Replacement therapy (eg, thyroxine, insulin, or physiologic corticosteroid replacement
therapy for adrenal or pituitary insufficiency, etc.) is not considered a form of
systemic treatment.

- Participant has a diagnosis of immunodeficiency or has received systemic steroid
therapy or any other form of immunosuppressive therapy within 7 days prior to
initiating protocol therapy.

- Participant has received a transfusion (platelets or red blood cells) ≤ 4 weeks prior
to initiating protocol therapy.

- Participant has received colony stimulating factors (e.g., granulocyte
colony-stimulating factor, granulocyte macrophage colony stimulating factor, or
recombinant erythropoietin) within 4 weeks prior initiating protocol therapy.

- Participant has had any known Grade 3 or 4 anemia, neutropenia or thrombocytopenia due
to prior chemotherapy that persisted > 4 weeks and was related to the most recent
treatment.

- Known hypersensitivity to any of the study drugs, study drug classes, or excipients in
the formulation.

- Unable to swallow orally administered medications.

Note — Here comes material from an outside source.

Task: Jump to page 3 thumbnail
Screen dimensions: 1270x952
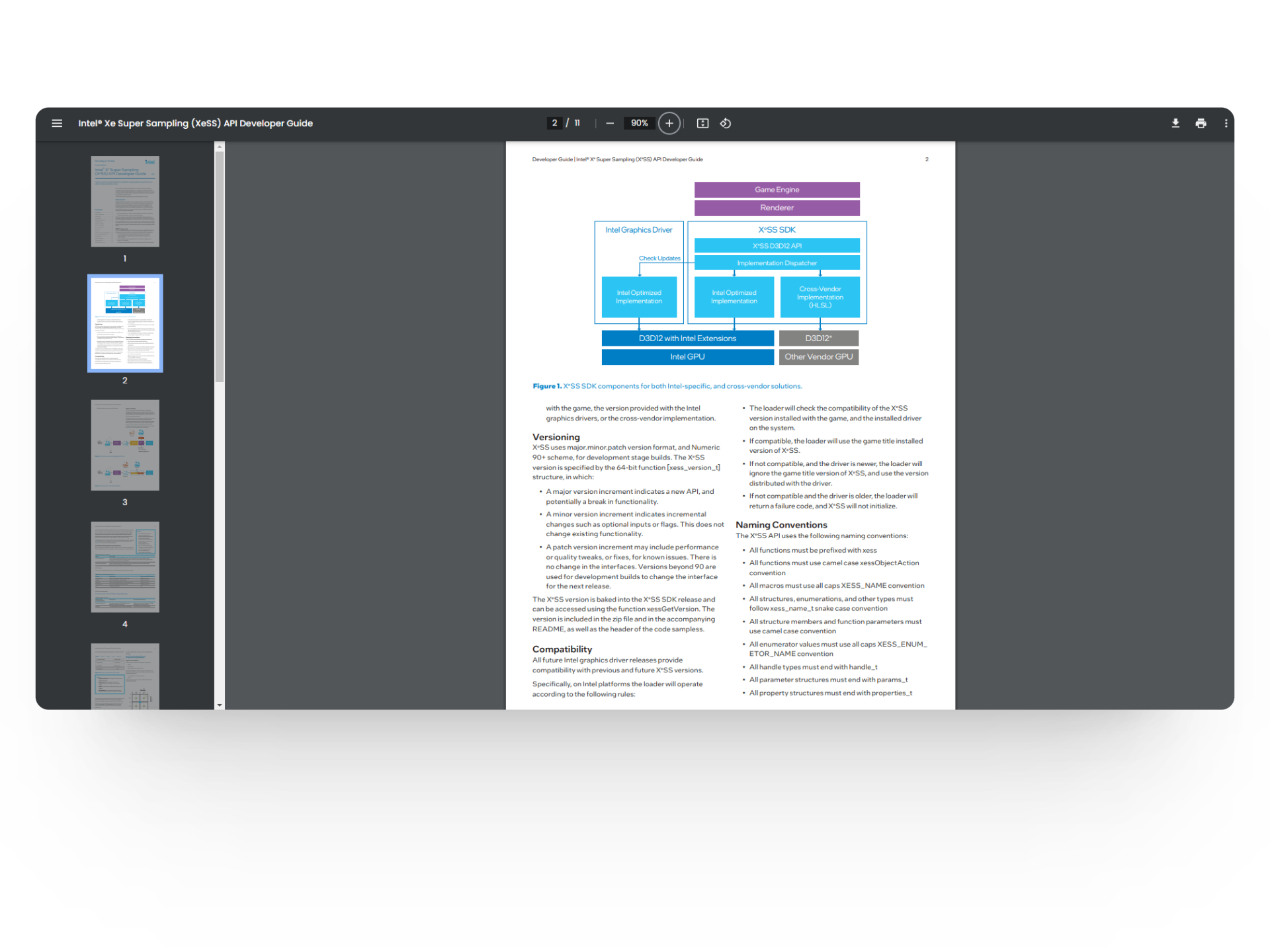Action: point(125,445)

- Any malabsorption condition and/or patients with gastrointestinal disorders likely to
interfere with absorption of the study medication.

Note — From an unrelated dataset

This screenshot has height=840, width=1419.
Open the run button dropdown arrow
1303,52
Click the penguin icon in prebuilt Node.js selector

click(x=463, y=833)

- History of organ allograft including stem cell or cord blood transplantation.

- Co-morbid systemic illnesses or other severe concurrent disease which, in the judgment
of the investigator, would make the patient inappropriate for entry into this study or
interfere significantly with the proper assessment of safety and toxicity of the
prescribed regimens. Patients considered a poor medical risk due to a serious,
uncontrolled medical disorder, non-malignant systemic disease or active, uncontrolled
infection. Examples include, but are not limited to, uncontrolled ventricular
arrhythmia, recent (within 3 months) myocardial infarction, uncontrolled major seizure
disorder, unstable spinal cord compression, superior vena cava syndrome, extensive
interstitial bilateral lung disease on high resolution computed tomography (HRCT) scan
or any psychiatric disorder that prohibits obtaining informed consent.

- Currently receiving any other investigational agent which would be considered as a
treatment for the primary neoplasm.

- Participant must not have had diagnosis, detection, or treatment of another type of
cancer ≤ 2 years prior to initiating protocol therapy (except basal or squamous cell
carcinoma of the skin and cervical cancer that has been definitively treated).

- Myelodysplastic syndrome/acute myeloid leukemia or with features suggestive of
myelodysplastic syndrome/acute myeloid leukemia (MDS/AML).

- Concurrent use of warfarin or other warfarin-derived anticoagulant. NOTE: Concurrent
use of heparin, direct oral anticoagulants, low molecular weight heparin (LMWH), or
fondaparinux is allowed.

- Participant taking medications or herbal products including grapefruits, grapefruit
hybrids, pomelos, star fruits, Seville oranges, pomegranates, or the juice from any of
these. NOTE: Patients must discontinue the drug/product ≥ 7 days prior to
registration.

- Pregnant or breastfeeding (NOTE: breast milk cannot be stored for future use while the
mother is being treated on study).

- Judgment by the investigator that the patient should not participate in the study if
the patient is unlikely to comply with study procedures, restrictions and
requirements.

- Substance abuse, medical, psychological or social conditions that may interfere with
the patient's participation in the study or evaluation of the study results.